Es sind Vorfälle wie diese, die einfach nur sprachlos machen. Die zeigen, dass bei einem Teil unserer jungen Leute jegliche Hemmungen gefallen sind, dass sie offenbar keinerlei Respekt und Anstand mehr haben. In Dornbirn machten sich drei bis vier jugendliche Rowdys einen Spaß daraus, eine auf Hilfe angewiesene Patientin (65) des örtlichen Krankenhauses in Todesangst zu versetzen. Vermutlich fühlten sie sich dabei auch noch besonders stark und cool: “Mal schauen, ob die Hexe brennt”, sagte der Rädelsführer, nahm seine brennende Zigarette, drückte die Glut gegen den Schlauch des Sauerstoffgerätes ihres Opfers.

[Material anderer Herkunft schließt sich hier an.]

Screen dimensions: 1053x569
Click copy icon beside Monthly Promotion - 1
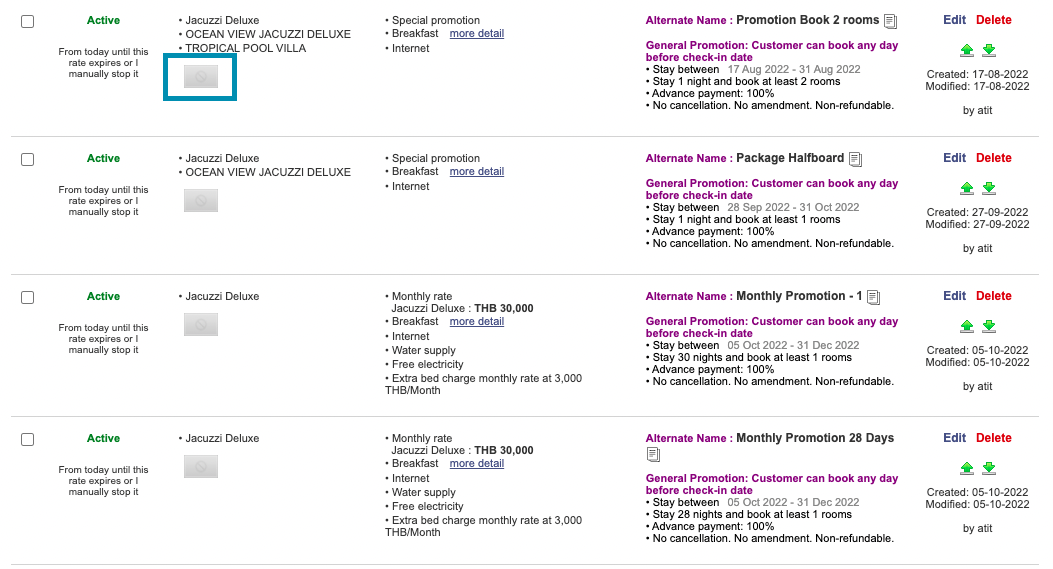873,297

Eine lebensgefährliche Situation. Der Bursch wusste offenbar, dass er den Sauerstoff zur Explosion bringen könnte.

Burschen sprachen Vorarlberger Dialekt

Die Patientin war über eine Nasenbrille mit dem lebenswichtigen Sauerstoff verbunden. Es ist reiner Zufall, dass die Aktion mit der Zigarette nicht in einer Targödie endetete. Nur weil die sauerstoff-Zufuhr gering eingestellt war, kam es nicht zum Inferno. Die Glut verursachte lediglich ein Brandloch in dem Schlauch.

Vorausgegangen war eine harmlose Alltagssituation. Einer der Burschen hatte die Patientin angerempelt, die 65-Jährige wies ihn zurecht. Das reichte der Clique aus, um die Frau anzupöbeln und in Todesangst zu versetzen.

Die jungen Täter sind auf der Flucht. Sie sprachen einheimischen Dialekt. Die Stadtpolizei Dornbirn sucht jetzt Zeugen.